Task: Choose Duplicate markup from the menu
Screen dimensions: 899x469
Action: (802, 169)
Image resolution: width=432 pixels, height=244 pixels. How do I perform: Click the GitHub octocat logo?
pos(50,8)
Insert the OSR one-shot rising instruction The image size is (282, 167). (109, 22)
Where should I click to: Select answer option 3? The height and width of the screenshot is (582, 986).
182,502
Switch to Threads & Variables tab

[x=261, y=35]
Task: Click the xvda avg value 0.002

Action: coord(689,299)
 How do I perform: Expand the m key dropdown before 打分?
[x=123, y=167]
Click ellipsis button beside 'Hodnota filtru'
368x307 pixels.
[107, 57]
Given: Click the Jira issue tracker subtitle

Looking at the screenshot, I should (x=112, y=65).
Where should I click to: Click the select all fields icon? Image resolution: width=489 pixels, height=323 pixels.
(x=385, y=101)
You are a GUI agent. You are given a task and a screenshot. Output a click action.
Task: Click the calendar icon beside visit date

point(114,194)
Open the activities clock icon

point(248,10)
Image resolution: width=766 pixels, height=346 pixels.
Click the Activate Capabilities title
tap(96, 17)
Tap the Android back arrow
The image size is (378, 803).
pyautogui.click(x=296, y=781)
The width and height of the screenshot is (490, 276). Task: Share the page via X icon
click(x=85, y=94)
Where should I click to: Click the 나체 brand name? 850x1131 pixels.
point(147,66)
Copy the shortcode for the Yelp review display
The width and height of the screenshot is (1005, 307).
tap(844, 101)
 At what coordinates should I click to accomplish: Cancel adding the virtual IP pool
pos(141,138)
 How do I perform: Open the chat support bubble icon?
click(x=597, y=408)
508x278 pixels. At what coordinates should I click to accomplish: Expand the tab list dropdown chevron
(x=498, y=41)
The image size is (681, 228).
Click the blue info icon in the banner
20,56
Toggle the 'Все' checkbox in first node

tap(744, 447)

####################

◆ WHAT THIS TASK INVOLVES:
Repeat verbatim the line holding "508x278 pixels. At" and all lines after it, up to the end of the material.

◆ PROBLEM SOLUTION:
508x278 pixels. At what coordinates should I click to accomplish: Expand the tab list dropdown chevron
(x=498, y=41)
The image size is (681, 228).
Click the blue info icon in the banner
20,56
Toggle the 'Все' checkbox in first node

tap(744, 447)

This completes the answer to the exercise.